Rusul Alabada,^a ^* Olga Kovalchukova,^b Irina Polyakova,^c Svetlana Strashnova ^b and Vladimir Sergienko ^c

^aAl Muthanna University, Samawah, Al Mutanna, Iraq, ^bPeoples' Friendship University of Russia, 6 Miklukho-Mallaya, 117198 Moscow, Russian Federation, and ^cKurnakov Institute of General and Inorganic Chemistry RAS, 31 Leninskiy Avenue, 119991 Moscow, Russian Federation
^*Correspondence e-mail: www.chemistry1315@gmail.com

Edited by V. V. Chernyshev, Moscow State University, Russia (Received 24 February 2015; accepted 31 March 2015; online 9 April 2015)

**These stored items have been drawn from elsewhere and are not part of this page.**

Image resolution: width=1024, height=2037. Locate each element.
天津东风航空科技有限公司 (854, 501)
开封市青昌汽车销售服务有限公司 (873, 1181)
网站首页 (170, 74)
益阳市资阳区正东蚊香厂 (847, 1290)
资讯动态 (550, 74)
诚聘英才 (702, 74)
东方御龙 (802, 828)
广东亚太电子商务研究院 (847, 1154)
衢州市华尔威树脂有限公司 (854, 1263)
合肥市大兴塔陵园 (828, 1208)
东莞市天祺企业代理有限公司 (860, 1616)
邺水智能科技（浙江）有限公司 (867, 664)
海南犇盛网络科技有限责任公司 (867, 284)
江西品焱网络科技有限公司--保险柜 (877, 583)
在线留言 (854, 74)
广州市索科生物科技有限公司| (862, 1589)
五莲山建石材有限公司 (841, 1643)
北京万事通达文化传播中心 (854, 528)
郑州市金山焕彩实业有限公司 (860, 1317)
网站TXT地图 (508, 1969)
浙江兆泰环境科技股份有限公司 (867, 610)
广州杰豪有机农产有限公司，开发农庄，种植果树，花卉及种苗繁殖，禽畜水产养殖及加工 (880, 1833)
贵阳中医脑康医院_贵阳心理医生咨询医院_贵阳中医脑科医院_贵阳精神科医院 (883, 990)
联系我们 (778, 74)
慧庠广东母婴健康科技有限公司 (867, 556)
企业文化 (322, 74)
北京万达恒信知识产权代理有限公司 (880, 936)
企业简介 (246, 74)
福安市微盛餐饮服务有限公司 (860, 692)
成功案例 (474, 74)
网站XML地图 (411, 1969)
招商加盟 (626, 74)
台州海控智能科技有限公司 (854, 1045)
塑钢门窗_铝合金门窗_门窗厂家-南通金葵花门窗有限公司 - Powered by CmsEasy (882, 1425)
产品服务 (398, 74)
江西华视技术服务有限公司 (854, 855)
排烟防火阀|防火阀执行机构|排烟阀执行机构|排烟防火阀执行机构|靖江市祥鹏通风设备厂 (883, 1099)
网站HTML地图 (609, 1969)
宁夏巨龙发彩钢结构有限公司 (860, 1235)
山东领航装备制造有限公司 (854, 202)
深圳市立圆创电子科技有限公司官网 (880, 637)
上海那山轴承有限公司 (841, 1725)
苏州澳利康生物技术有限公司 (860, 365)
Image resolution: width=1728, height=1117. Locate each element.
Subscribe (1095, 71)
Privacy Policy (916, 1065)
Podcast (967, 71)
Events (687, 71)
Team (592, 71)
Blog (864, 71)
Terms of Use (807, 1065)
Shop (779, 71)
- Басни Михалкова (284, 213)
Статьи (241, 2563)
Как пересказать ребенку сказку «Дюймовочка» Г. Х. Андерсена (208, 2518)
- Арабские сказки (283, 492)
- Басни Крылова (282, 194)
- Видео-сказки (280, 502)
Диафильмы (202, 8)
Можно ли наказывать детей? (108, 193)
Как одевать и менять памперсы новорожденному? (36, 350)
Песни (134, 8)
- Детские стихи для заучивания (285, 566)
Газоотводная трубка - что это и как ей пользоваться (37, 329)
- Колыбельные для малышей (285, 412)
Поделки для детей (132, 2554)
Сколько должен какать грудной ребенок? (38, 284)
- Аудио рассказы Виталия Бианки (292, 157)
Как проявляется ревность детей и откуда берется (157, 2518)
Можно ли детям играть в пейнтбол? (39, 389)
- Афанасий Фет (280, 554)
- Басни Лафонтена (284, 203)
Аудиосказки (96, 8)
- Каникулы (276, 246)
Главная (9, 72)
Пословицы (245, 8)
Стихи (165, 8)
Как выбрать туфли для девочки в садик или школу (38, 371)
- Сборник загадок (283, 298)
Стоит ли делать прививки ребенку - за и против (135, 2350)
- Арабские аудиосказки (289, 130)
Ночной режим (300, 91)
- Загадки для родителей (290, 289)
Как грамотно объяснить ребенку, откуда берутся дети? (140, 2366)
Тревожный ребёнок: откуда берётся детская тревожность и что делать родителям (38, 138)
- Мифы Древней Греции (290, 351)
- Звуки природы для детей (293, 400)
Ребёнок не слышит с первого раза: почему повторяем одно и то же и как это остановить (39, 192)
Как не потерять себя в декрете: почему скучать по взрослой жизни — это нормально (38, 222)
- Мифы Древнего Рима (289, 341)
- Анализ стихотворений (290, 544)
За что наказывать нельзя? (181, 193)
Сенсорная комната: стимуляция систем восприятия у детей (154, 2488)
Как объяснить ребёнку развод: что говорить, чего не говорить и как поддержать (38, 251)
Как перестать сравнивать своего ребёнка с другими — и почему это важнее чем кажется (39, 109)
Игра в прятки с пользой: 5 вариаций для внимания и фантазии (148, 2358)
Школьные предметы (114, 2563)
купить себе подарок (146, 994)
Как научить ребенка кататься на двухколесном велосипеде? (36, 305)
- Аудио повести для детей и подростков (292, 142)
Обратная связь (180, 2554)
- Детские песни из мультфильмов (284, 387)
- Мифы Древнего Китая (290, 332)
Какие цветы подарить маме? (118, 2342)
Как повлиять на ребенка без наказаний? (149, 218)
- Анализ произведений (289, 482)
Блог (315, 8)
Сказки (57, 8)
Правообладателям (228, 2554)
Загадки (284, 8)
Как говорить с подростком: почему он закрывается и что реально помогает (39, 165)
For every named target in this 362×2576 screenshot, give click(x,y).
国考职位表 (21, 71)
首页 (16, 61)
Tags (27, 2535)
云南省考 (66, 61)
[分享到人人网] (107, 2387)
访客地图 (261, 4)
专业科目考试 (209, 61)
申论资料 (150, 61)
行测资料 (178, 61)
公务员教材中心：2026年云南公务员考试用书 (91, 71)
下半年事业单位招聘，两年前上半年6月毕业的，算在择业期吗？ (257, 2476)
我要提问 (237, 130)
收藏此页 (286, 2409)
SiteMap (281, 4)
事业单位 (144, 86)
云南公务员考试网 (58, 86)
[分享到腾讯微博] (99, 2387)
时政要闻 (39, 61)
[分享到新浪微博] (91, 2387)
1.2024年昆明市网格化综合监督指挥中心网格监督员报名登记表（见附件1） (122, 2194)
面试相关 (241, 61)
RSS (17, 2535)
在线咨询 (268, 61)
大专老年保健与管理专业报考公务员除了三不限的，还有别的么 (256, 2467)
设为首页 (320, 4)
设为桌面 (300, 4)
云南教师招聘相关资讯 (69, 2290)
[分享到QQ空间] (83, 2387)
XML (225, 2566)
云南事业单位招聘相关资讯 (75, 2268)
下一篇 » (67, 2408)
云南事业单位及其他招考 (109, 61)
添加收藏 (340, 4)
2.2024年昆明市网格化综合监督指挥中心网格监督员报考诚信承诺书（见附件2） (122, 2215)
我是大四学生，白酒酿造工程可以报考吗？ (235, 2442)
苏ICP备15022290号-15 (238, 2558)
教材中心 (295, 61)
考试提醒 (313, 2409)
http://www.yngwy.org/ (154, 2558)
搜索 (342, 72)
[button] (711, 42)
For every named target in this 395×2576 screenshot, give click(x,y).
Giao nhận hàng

In the title coordination polymer, [Ba(C₅HN₂O₆)(C₂O₄)_0.5(H₂O)₂]_n, the tenfold coordination of the Ba centre consists of four O atoms from the two 4-nitro-2,5,6-trioxo-1,2,5,6-tetrahydropyridin-3-olate (L) anions, three O atoms of two oxalate anions and three water molecules. The Ba—O bond lengths fall in the range 2.698 (3)–2.978 (3) Å. The L ligand chelates two Ba atoms related by a screw axis, leading to formation of fused five- and six-membered chelate rings. Due to the bridging function of the ligands and water molecules, the complex monomers are connected into polymeric two-dimensional layers parallel to the bc plane. Intermolecular O—H⋯O hydrogen bonds link these layers into a three-dimensional supramolecular framework.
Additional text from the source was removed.